▸ **Written problem a**
In the idiom list below, reproduce the passage that begins at the words "- Put on airs" and stops after "hard about something.", substituting "planning hat" for "thinking cap".

Idioms Beginning With: 'P'
results for letter 'P
- Pull your finger out!
- (UK) If someone tells you to do this, they want you to hurry up.
('Get your finger out' is also used.)
- Pull your punches
- If you pull your punches, you do not use all the power or authority at your disposal.
- Pull your weight
- If someone is not pulling their weight, they aren't making enough effort, especially in group work.
- Pull yourself up by your bootstraps
- If you pull yourself up by your bootstraps, you make the effort to improve things for yourself.
- Pull yourself up by your bootstraps
- If you pull yourself up by your bootstraps, you improve your problem or situation by your own efforts, without anyone else's help.
- Pulling chocks
- If you pull chocks, you get ready and leave a place.
- Punching bag
- A punching bag (or punch bag) is a person who gets a lot of unfair criticism.
- Pup's chance
- A pup's chance is no chance.
- Puppy love
- Puppy love is love between two very young people.
- Purple patch
- A purple patch is a period of time when someone or something is successful and doing well.
- Push comes to shove
- If or when push comes to shove, the situation has become some bad that you are forced to do something:
If push comes to shove, we'll just have to use our savings.
- Push the envelope
- This means to go to the limits, to do something to the maximum possible.
- Push the panic button
- If someone pushes the panic button, they respond to a situation by becoming very frightened or excited.
- Pushing at an open door
- If you're pushing at an open door, you achieve what you want easily because many people agree with you or support you.
- Pushing up the daisies
- If someone is said to be pushing up the daisies, they are dead.
- Put a bug in your ear
- If you put a bug in someone's ear, you give him or her a reminder or suggestion relating to a future event.
- Put a cork in it!
- This is a way of telling someone to be quiet.
- Put a sock in it
- If someone tells you to put a sock in it, they are telling you to shut up.
- Put all your eggs in one basket
- If you put all your eggs in one basket, you risk everything on a single opportunity which, like eggs breaking, could go wrong.
- Put it on the cuff
- If you put something on the cuff, you will take it now and pay for it later.
- Put lipstick on a pig
- If people put lipstick on a pig, they make superficial or cosmetic changes, hoping that it will make the product more attractive.
- Put more green into something
- (USA) To put more green into something is to spend more or to increase investment in it.
- Put off your stride
- If you put someone off their stride, you distract them and make it hard for them to do or complete a task.
- Put on a brave face
- If you put on a brave face, or put a brave face on something, you behave confidently or cheerfully even though things are difficult. ('Brave front' is also used.)
- Put on airs
- If someone puts on airs, they pretend to be grander and more important than they really are.
- Put on your thinking cap
- If you put on your thinking cap, you think very hard about something.
- Put or get someone's back up
- If you put or get someone's back up, you annoy them.
- Put some dirt on it
- This means that when you get hurt, you should rub it off or shake it off and you'll be ok.
- Put some mustard on it!
- (USA) It's used to encourage someone to throw a ball like a baseball hard or fast.
- Put somebody's nose out of joint
- If you put someone's nose out of joint, you irritate them or make them angry with you.
- Put someone on a pedestal
- If you put someone on a pedestal, you admire them greatly, idolise them.
- Put someone out to pasture
- If someone is put out to pasture, they are forced to resign or give up some responsibilities.

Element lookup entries

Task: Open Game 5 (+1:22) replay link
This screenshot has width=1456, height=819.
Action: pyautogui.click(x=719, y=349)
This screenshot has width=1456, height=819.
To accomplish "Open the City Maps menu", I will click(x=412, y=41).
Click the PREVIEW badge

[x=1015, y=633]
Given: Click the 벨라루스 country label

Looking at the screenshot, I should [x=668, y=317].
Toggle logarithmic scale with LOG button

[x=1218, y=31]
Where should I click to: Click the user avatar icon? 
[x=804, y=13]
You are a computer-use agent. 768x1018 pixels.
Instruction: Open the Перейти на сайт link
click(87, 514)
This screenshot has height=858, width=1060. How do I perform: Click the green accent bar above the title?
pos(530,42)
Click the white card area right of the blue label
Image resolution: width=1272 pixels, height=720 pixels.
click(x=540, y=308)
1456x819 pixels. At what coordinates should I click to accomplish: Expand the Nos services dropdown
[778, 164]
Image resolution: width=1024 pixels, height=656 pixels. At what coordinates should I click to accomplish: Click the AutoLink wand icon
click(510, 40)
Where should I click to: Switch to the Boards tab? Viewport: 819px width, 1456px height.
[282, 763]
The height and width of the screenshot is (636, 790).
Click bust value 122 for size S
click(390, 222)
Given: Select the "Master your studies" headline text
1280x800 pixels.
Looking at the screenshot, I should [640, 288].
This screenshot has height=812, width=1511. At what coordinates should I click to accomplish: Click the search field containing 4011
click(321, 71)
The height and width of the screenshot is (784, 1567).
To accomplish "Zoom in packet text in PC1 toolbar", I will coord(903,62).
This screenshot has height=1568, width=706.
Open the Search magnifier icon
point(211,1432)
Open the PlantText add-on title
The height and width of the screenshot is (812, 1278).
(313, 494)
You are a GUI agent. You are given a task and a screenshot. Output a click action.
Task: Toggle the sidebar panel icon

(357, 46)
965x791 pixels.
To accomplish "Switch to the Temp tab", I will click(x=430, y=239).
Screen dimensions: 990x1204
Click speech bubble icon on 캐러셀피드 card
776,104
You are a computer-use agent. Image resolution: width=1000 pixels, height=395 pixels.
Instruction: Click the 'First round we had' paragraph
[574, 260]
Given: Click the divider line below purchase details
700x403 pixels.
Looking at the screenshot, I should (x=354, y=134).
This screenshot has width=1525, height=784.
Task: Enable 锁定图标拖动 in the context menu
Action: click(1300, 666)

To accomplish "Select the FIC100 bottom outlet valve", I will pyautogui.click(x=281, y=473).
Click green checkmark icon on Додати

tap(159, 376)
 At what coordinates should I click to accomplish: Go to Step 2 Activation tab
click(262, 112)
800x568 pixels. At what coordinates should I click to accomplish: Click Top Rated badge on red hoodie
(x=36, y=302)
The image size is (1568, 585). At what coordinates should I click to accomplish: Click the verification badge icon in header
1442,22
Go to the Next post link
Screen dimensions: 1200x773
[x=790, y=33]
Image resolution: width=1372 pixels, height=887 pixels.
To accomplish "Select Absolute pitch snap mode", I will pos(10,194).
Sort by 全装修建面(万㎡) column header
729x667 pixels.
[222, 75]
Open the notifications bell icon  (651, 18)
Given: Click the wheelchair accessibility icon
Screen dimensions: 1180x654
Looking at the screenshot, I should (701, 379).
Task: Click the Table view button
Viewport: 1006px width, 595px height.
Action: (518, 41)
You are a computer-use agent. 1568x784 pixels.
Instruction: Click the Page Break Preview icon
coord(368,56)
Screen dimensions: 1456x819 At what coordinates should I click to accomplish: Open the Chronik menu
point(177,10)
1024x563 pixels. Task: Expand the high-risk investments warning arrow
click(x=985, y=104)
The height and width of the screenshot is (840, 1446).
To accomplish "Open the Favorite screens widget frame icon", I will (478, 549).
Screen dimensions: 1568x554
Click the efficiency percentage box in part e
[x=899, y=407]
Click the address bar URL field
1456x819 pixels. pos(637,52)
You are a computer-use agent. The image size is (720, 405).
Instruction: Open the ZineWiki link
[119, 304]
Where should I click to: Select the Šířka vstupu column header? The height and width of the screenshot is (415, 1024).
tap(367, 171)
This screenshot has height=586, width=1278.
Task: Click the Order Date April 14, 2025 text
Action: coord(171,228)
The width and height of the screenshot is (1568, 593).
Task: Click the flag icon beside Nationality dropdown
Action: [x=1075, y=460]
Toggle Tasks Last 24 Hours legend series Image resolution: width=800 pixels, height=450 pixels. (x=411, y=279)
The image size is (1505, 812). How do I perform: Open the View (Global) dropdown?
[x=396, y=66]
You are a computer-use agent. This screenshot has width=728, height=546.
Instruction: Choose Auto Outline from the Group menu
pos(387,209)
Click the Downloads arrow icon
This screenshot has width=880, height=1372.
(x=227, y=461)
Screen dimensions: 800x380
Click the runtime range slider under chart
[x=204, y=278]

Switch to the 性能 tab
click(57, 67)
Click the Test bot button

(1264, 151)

▸ **Written problem b**
Select every line of the entries above that contains the string "button", with case significant, and copy each such line.

▸ **Written reply a**
- Put on airs
- If someone puts on airs, they pretend to be grander and more important than they really are.
- Put on your planning hat
- If you put on your planning hat, you think very hard about something.

▸ **Written reply b**
Toggle logarithmic scale with LOG button
Task: Click the Table view button
Click the Test bot button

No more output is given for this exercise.